Organizações de luta contra a Aids de todo o Brasil vão lançar em novembro, nas 27 capitais, a campanha nacional "Pecado é não usar". O slogan é uma referência à condenação do uso da camisinha pela Igreja Católica. Reunidas na tarde desta terça-feira no Rio de Janeiro, 32 organizações não-governamentais de prevenção e assistência da Aids traçaram a estratégia da campanha. Nesse processo está incluída a divulgação do vídeo "Perdão", com críticas à Igreja, cartazes e cartões postais. Os atos públicos nos estados e no Distrito Federal serão promovidos diante de catedrais metropolitanas. Telões devem exibir o vídeo de 10 em 10 minutos.

O Vídeo

Criado por Flavio Waiteman e produzido pela Lux Filmes, de São Paulo, o vídeo "Perdão" tem um minuto de fortes imagens e traz apenas quatro frases: "Depois de séculos, a Igreja pediu perdão pela Inquisição"; "Depois de décadas, a Igreja pediu perdão aos judeus por ter se calado frente ao nazismo"; "Quanto tempo vai levar para a Igreja pedir perdão pelas vítimas da Aids?" A última cena mostra uma camisinha e a frase-slogan da campanha: "Pecado é não usar". Imagens de celas da inquisição, de campos de concentração, de Hitler e de vítimas da Aids ilustram o filme. "Sobre vários erros a Igreja voltou atrás, mas no caso da camisinha continua na sua intolerância medieval", disse Luiz Mott, presidente do Grupo Gay da Bahia, que participou do ato.

O Ato

Depois do encontro no Grande Hotel São Francisco, Centro do Rio, representantes das 32 ONGs promoveram uma manifestação simbólica diante da Igreja da Candelária, antecipando o lançamento nacional da campanha.

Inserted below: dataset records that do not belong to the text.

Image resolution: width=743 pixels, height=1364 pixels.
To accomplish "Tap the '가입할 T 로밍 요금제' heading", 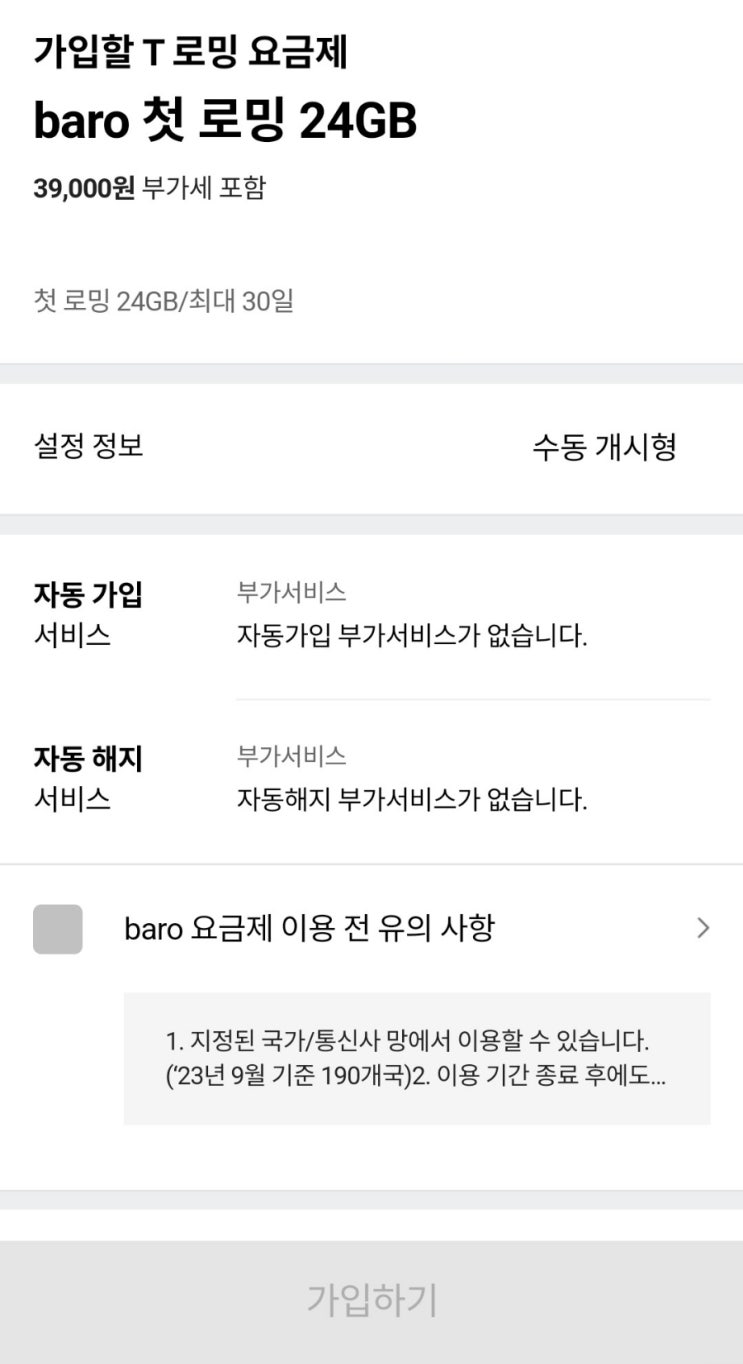I will pyautogui.click(x=190, y=52).
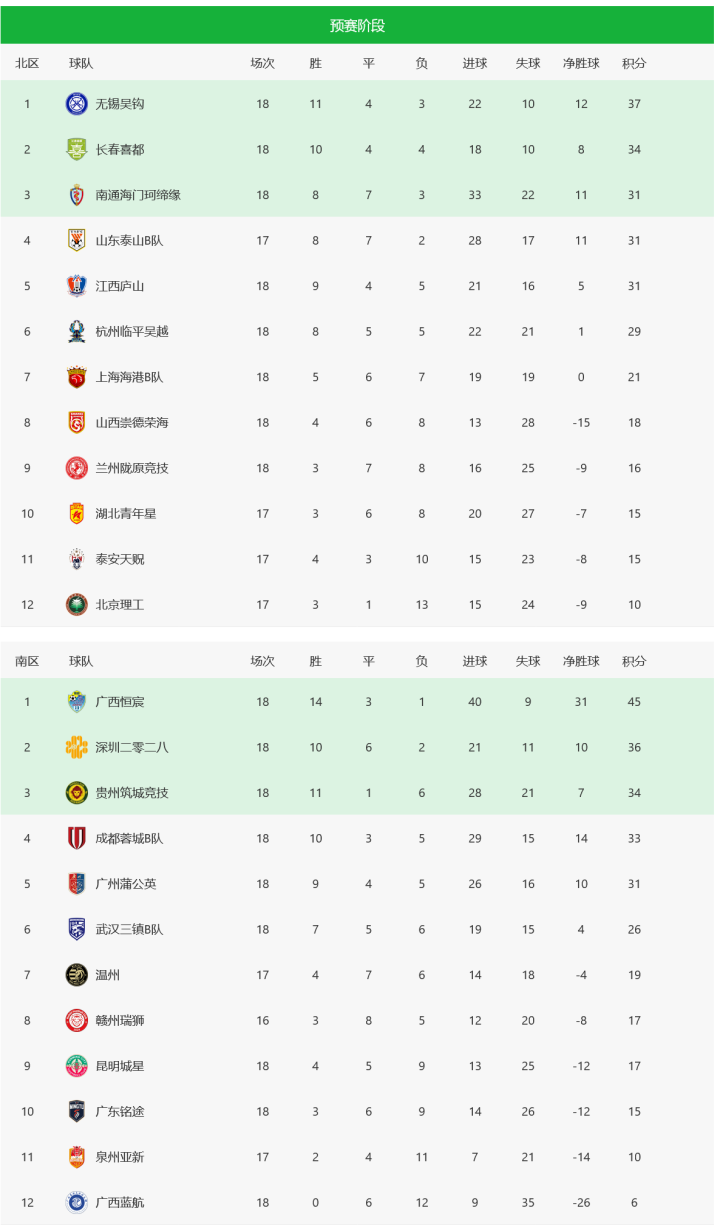Click the 江西庐山 team name
The height and width of the screenshot is (1228, 720).
(x=120, y=286)
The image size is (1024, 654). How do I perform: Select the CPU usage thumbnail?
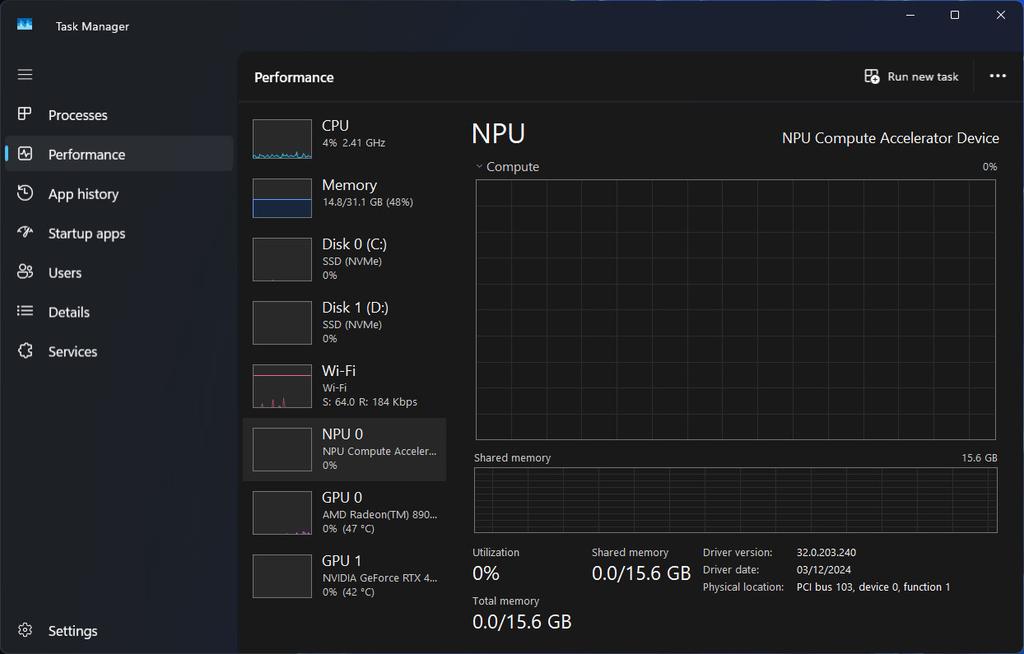[x=282, y=139]
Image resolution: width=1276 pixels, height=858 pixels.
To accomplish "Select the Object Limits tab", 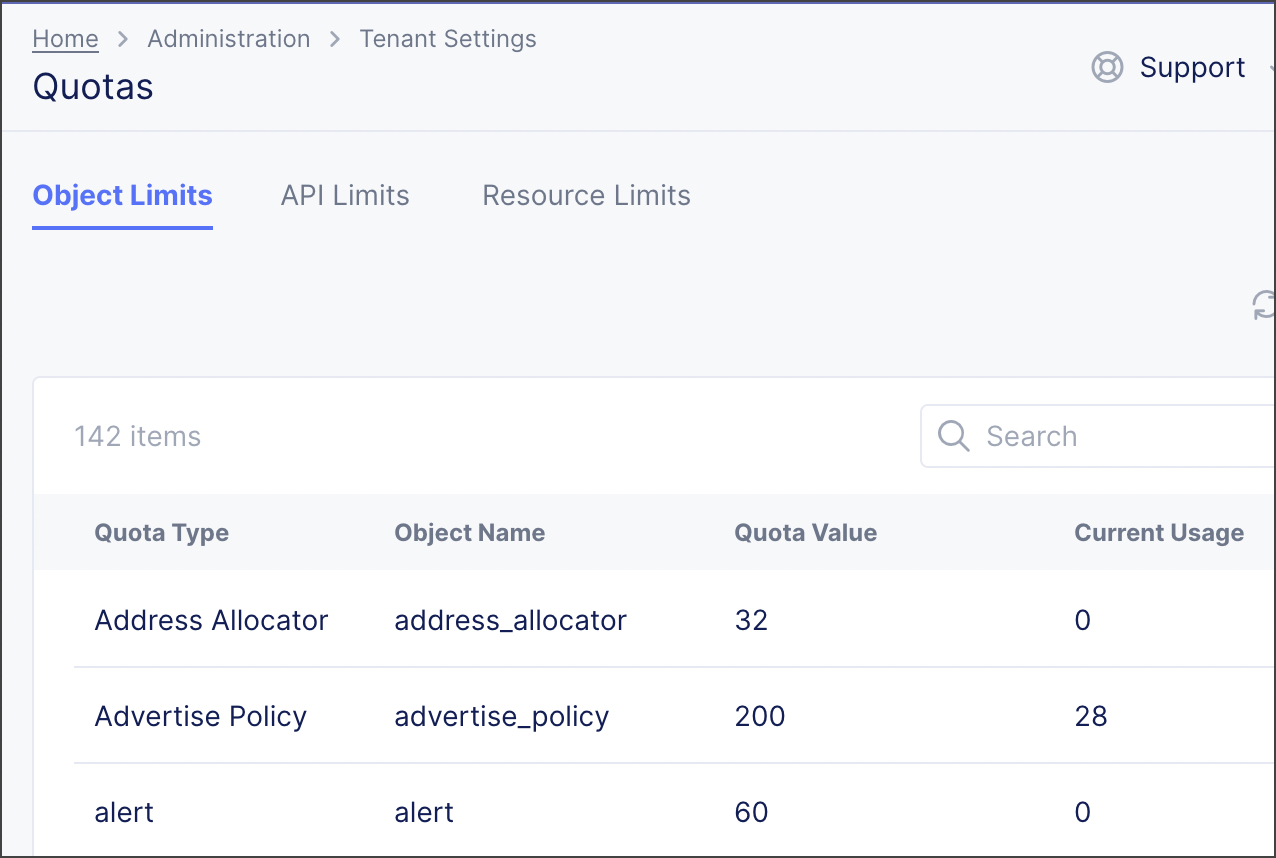I will (x=121, y=195).
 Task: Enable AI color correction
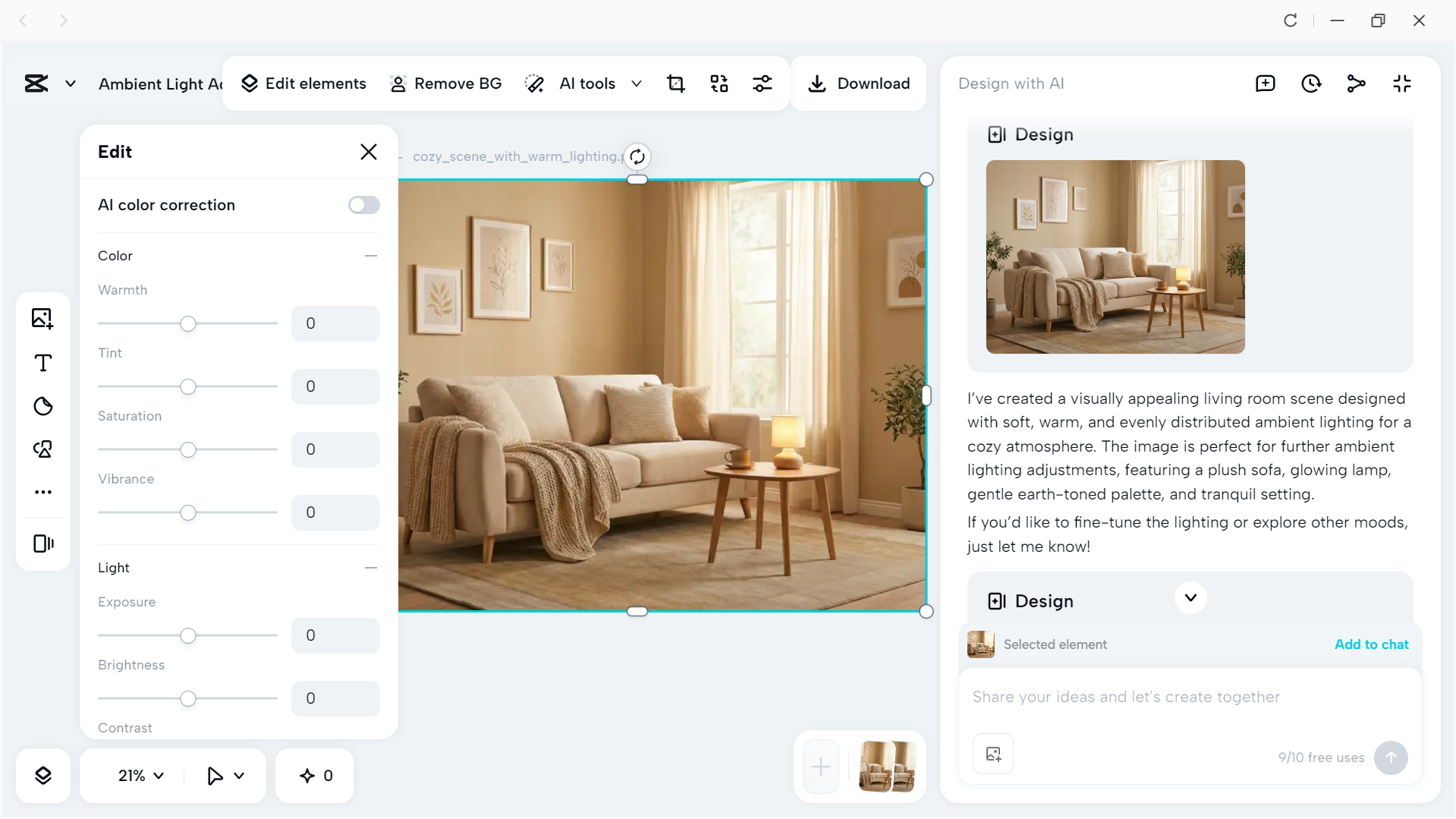click(363, 205)
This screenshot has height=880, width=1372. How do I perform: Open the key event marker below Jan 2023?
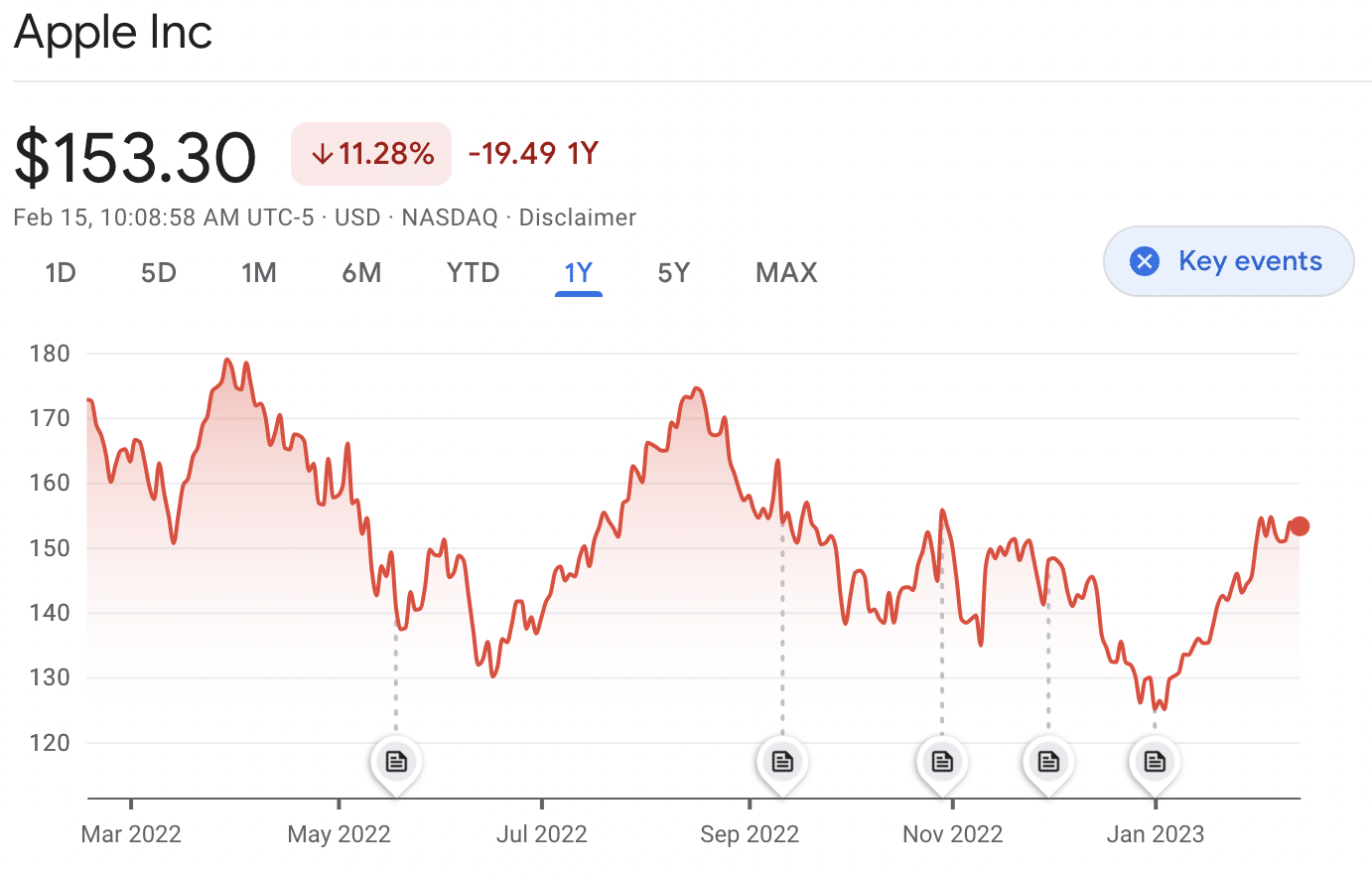tap(1155, 760)
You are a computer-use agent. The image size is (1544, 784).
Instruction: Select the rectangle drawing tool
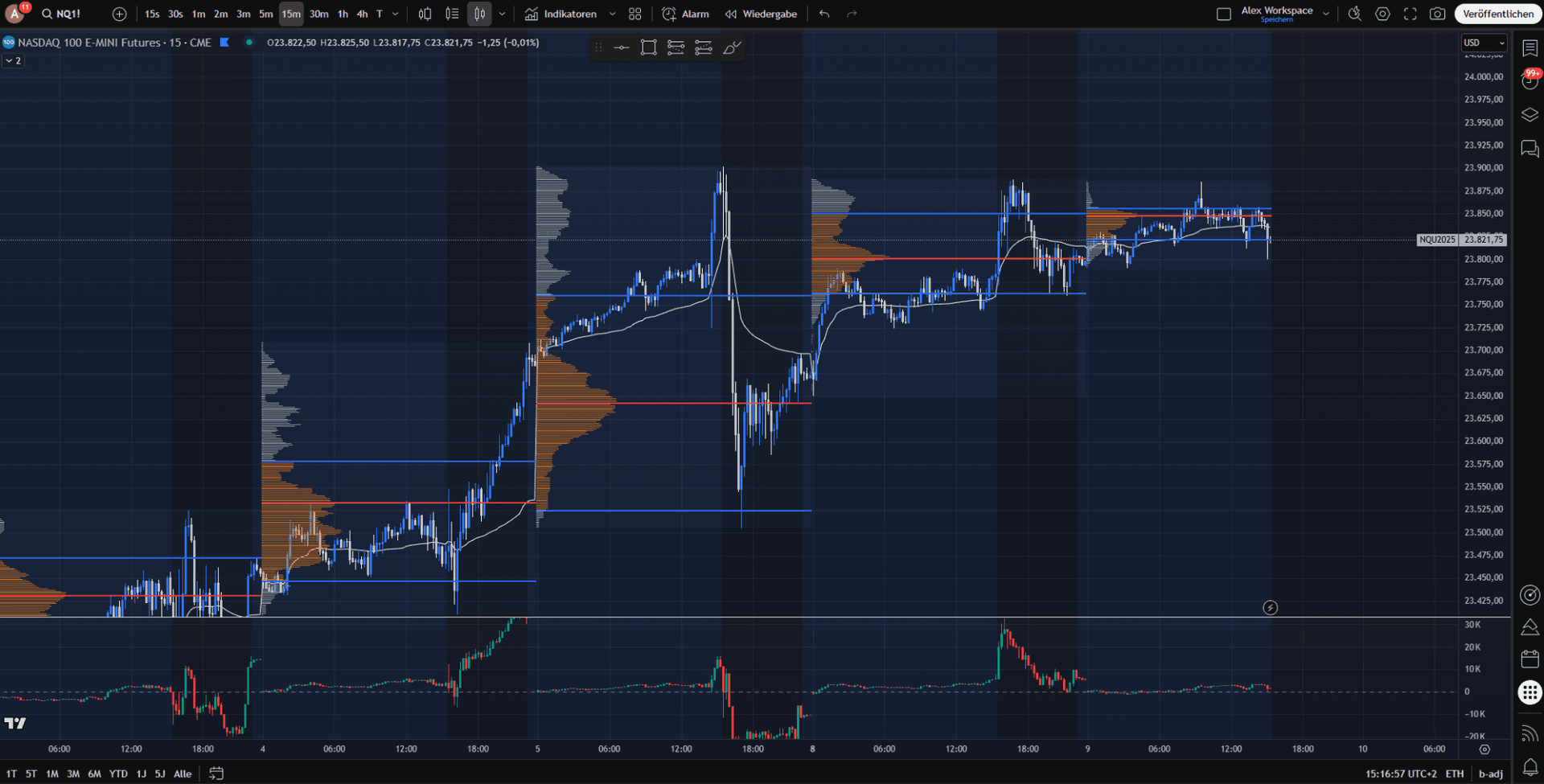648,47
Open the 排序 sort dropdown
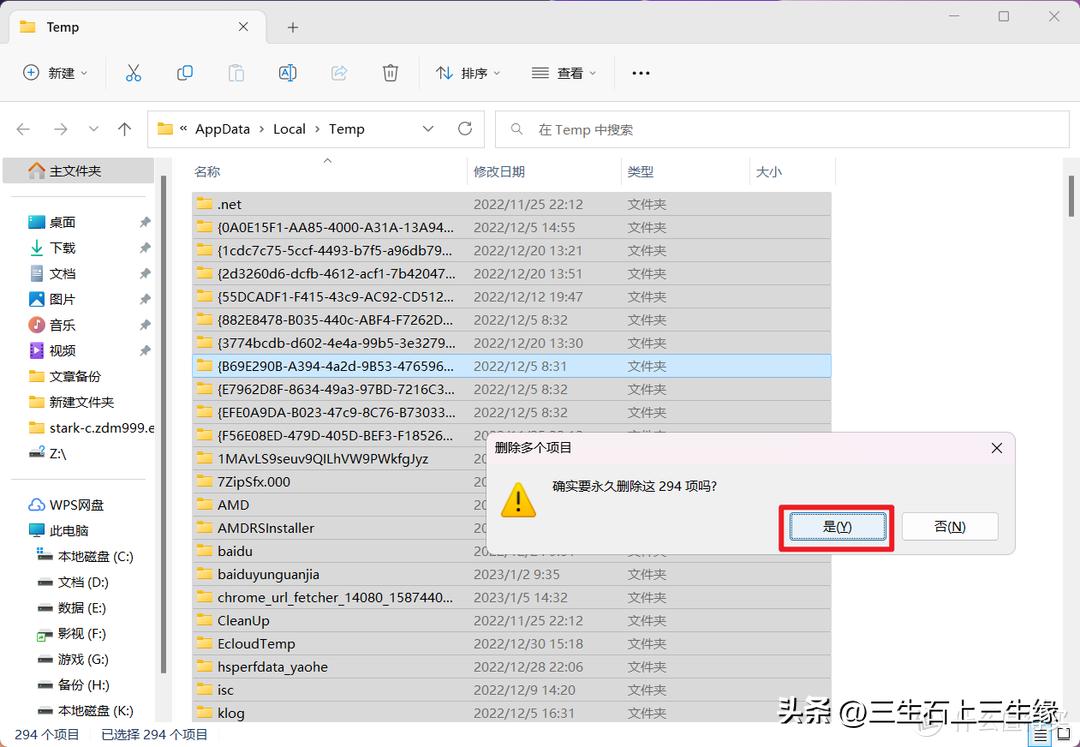The height and width of the screenshot is (747, 1080). point(467,72)
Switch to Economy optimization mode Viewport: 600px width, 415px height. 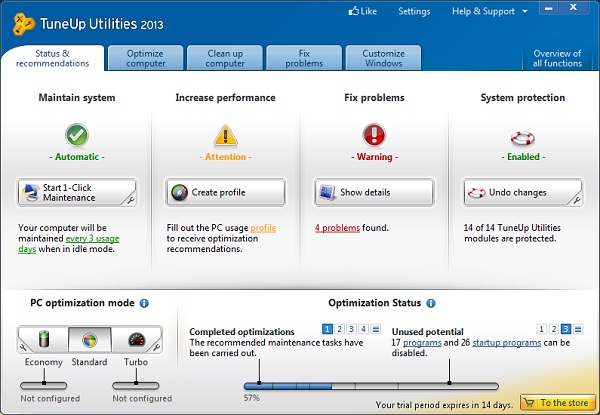click(43, 340)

Durante o protesto, foram distribuídos 3 mil preservativos masculinos e 100 femininos.
O vídeo "Perdão" é assinado pela ONG de profissionais do sexo Davida, do Rio de Janeiro, pelo Fórum de ONG/Aids de São Paulo, pela Rede Nacional de Pessoas Vivendo com HIV/Aids (RNP+) e pelo Grupo Gay da Bahia (GGB). A Articulação Nacional de Luta contra a Aids, que reúne mais de 500 ONGs/Aids de todo o país, apóia a campanha.